TASK STATEMENT ▸
Give back exactly the line containing "Click the company list search input field" and all that follow it in the data below, with the pictures left out.

*** LISTED ENTRIES

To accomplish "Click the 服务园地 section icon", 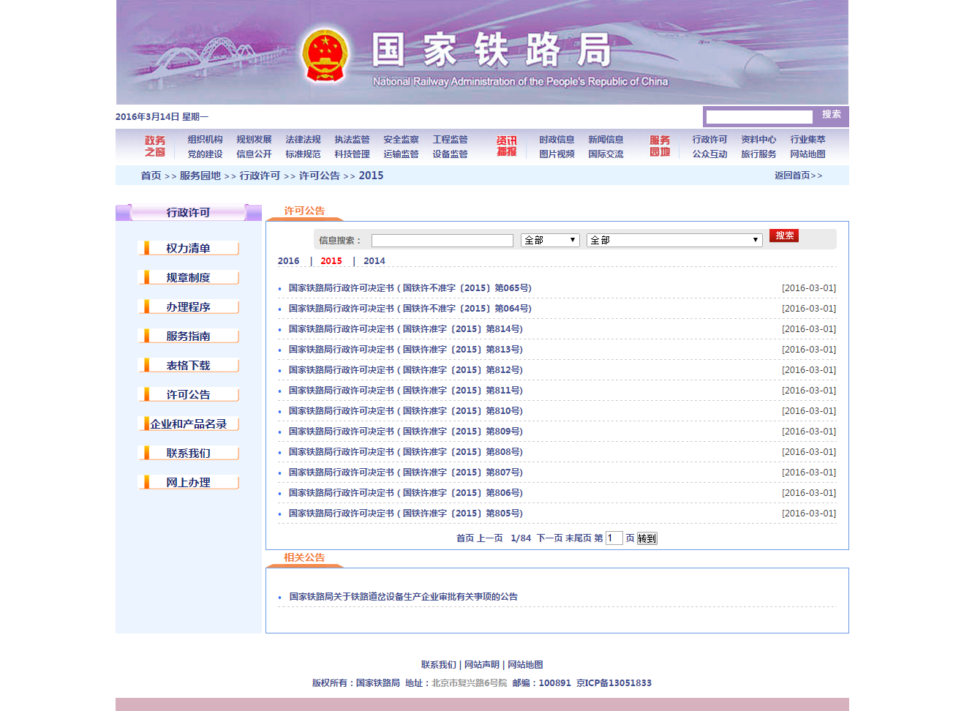I will 660,146.
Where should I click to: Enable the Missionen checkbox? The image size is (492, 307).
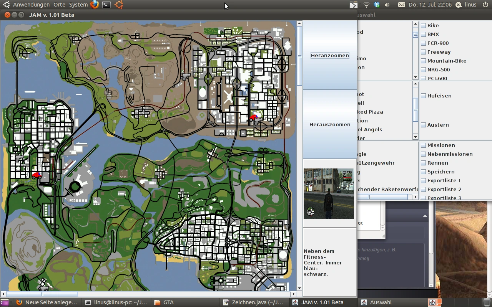pyautogui.click(x=423, y=145)
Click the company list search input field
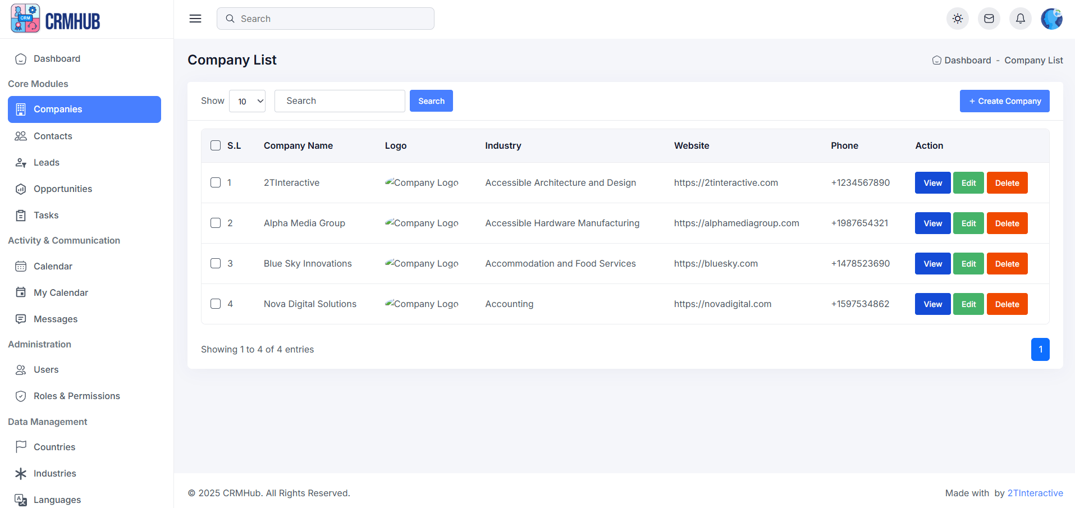The width and height of the screenshot is (1075, 508). click(x=340, y=101)
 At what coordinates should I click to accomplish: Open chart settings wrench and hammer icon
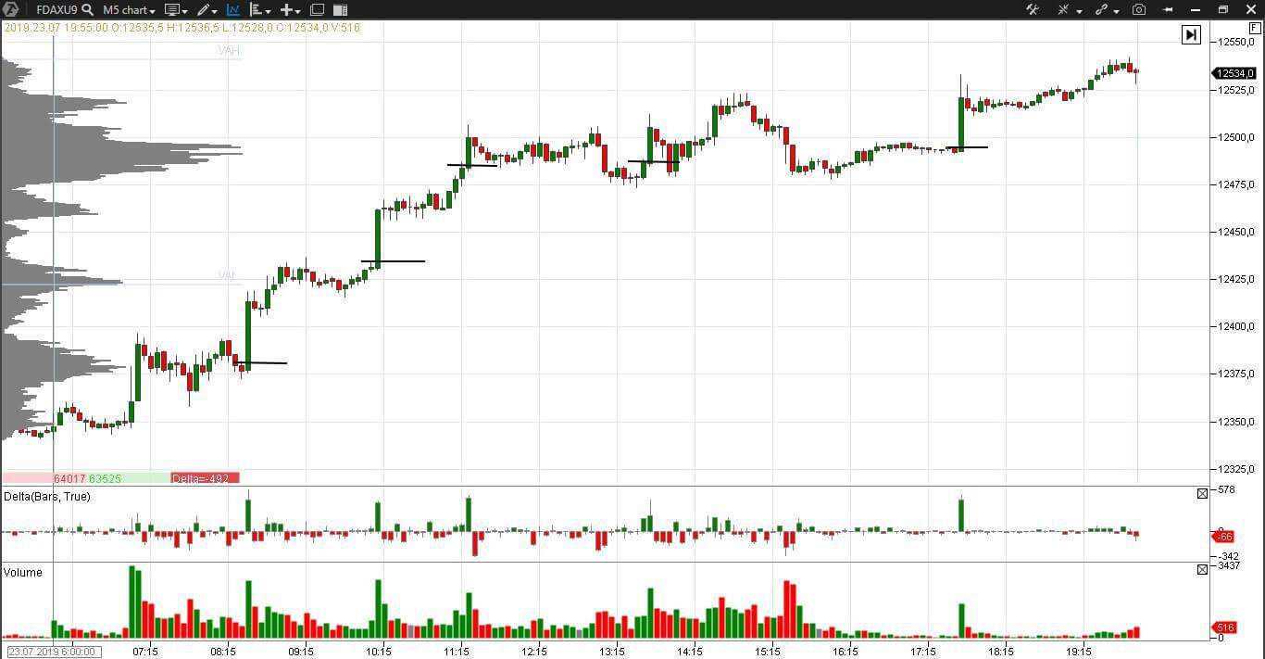point(1033,10)
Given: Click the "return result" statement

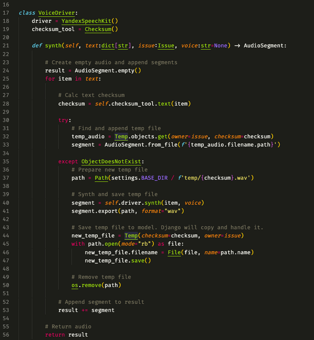Looking at the screenshot, I should pos(66,335).
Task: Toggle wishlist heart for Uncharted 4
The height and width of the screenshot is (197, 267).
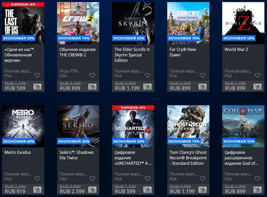Action: tap(147, 178)
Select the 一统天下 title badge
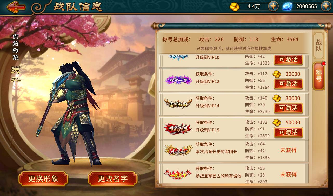 point(178,174)
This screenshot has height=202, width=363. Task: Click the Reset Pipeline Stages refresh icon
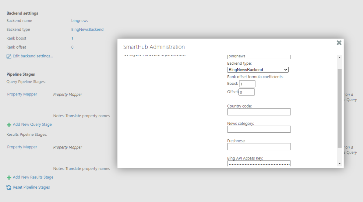(x=9, y=187)
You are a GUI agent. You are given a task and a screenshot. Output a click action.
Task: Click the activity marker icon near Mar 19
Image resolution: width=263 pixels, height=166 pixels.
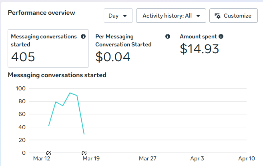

******

TASK SOLUTION ▸
Click the company list search input field
The width and height of the screenshot is (1075, 508). click(x=340, y=101)
 At what coordinates should I click to accomplish: Open chart settings wrench and hammer icon
point(1033,10)
Given: Click the "return result" statement

Looking at the screenshot, I should pos(66,335).
Task: Toggle wishlist heart for Uncharted 4
The height and width of the screenshot is (197, 267).
Action: tap(147, 178)
Select the 一统天下 title badge
 point(178,174)
This screenshot has height=202, width=363. Task: Click the Reset Pipeline Stages refresh icon
(x=9, y=187)
You are a GUI agent. You are given a task and a screenshot. Output a click action.
Task: Click the activity marker icon near Mar 19
Image resolution: width=263 pixels, height=166 pixels.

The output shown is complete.